Problem to solve ::
Would you retype exactly the lines below, starting with the one that has "794x532 pixels. How" and going on through the one that has "Task: Open Social", with no pictures and nothing else?
--- --- ---
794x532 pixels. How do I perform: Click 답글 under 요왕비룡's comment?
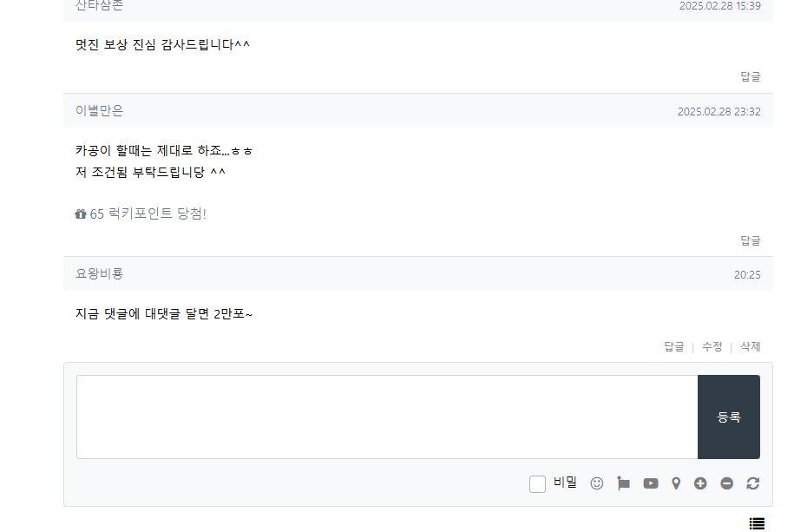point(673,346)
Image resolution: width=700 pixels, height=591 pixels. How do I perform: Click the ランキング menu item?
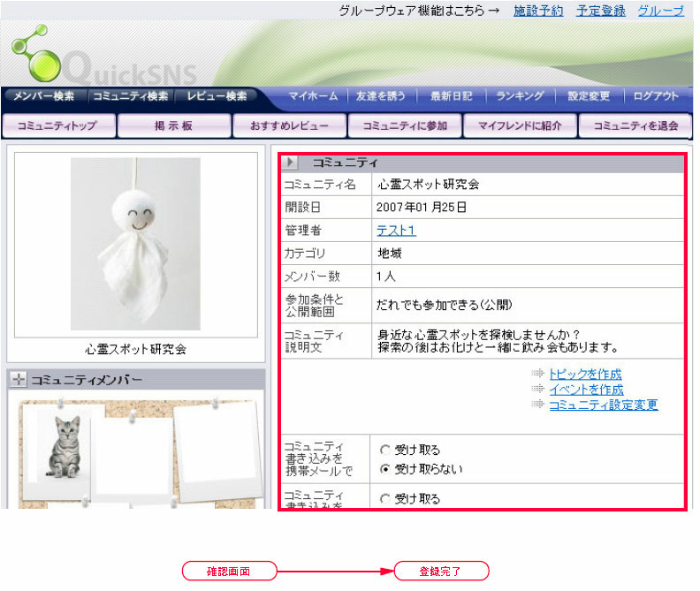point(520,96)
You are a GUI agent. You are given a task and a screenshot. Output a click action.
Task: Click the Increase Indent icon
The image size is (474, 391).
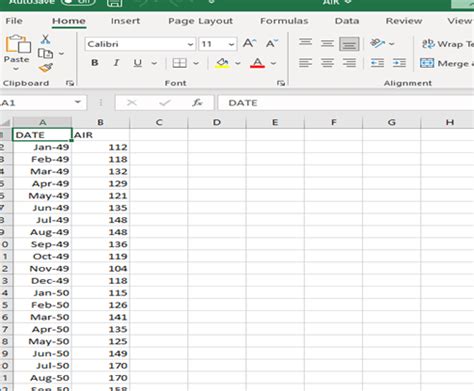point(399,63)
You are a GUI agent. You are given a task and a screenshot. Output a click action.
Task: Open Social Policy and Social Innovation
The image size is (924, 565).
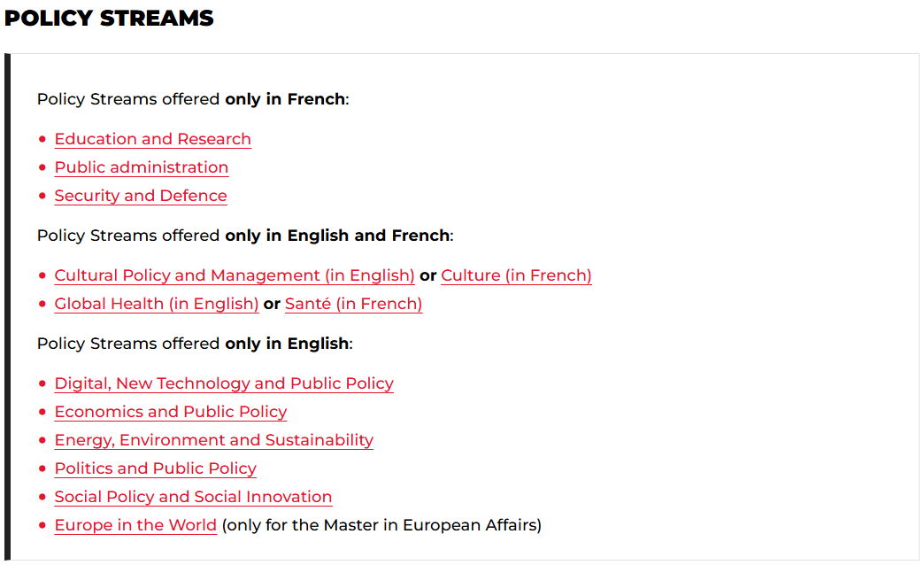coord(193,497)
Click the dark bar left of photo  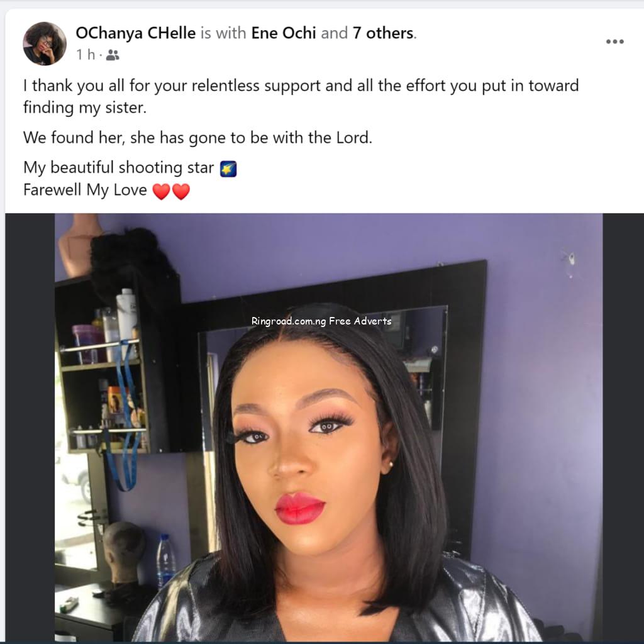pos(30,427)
--- --- ---
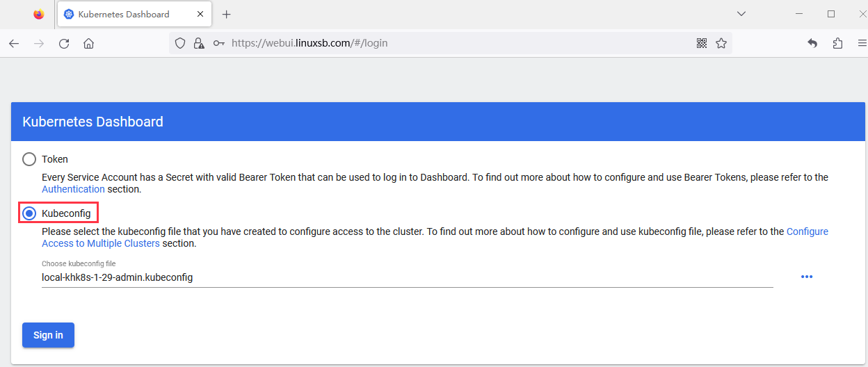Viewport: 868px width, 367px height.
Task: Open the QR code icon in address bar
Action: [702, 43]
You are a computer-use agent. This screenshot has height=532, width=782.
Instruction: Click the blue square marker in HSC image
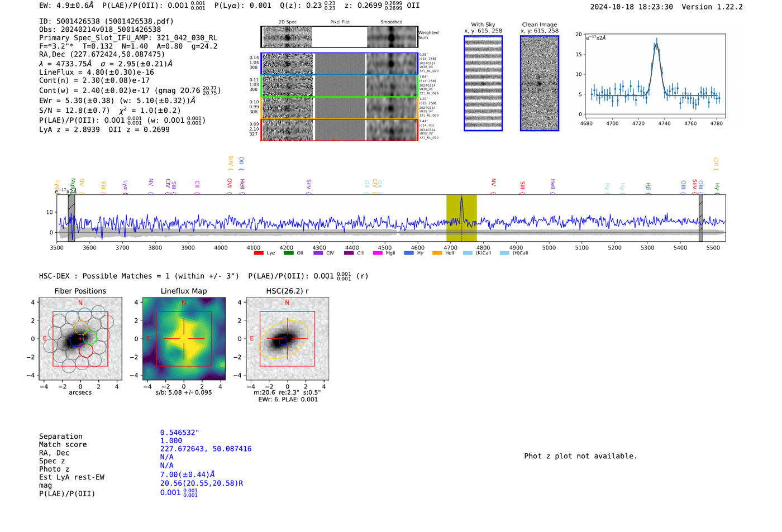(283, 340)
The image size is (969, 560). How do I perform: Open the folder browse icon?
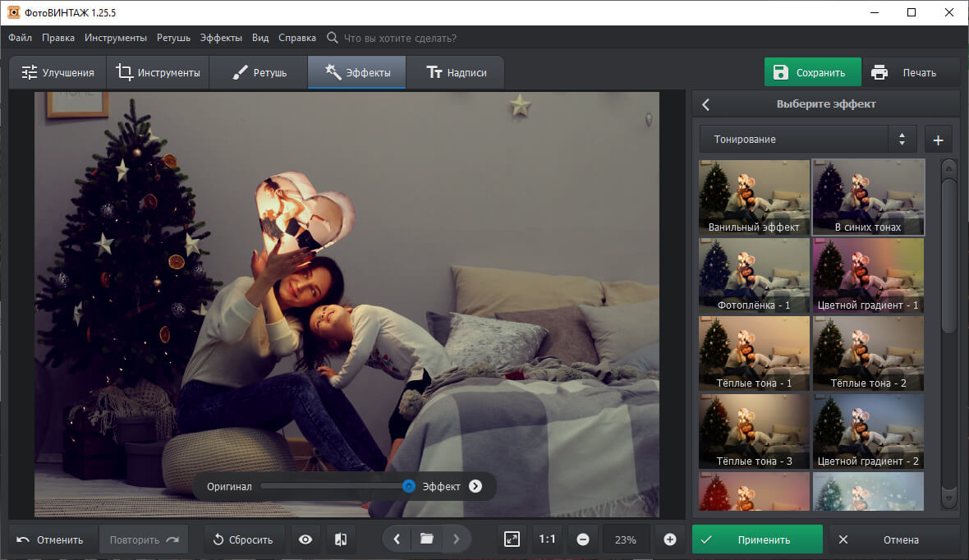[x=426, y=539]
--- --- ---
Answer box ::
794x532 pixels. How do I perform: Click 답글 under 요왕비룡's comment?
point(673,346)
Image resolution: width=700 pixels, height=591 pixels. How do I perform: Click the ランキング menu item?
point(520,96)
You are a GUI agent. You are given a task and a screenshot. Output a click action.
Task: Click the Increase Indent icon
The image size is (474, 391).
point(399,63)
You are a GUI agent. You are given a task and a screenshot. Output a click action.
Task: Open Social Policy and Social Innovation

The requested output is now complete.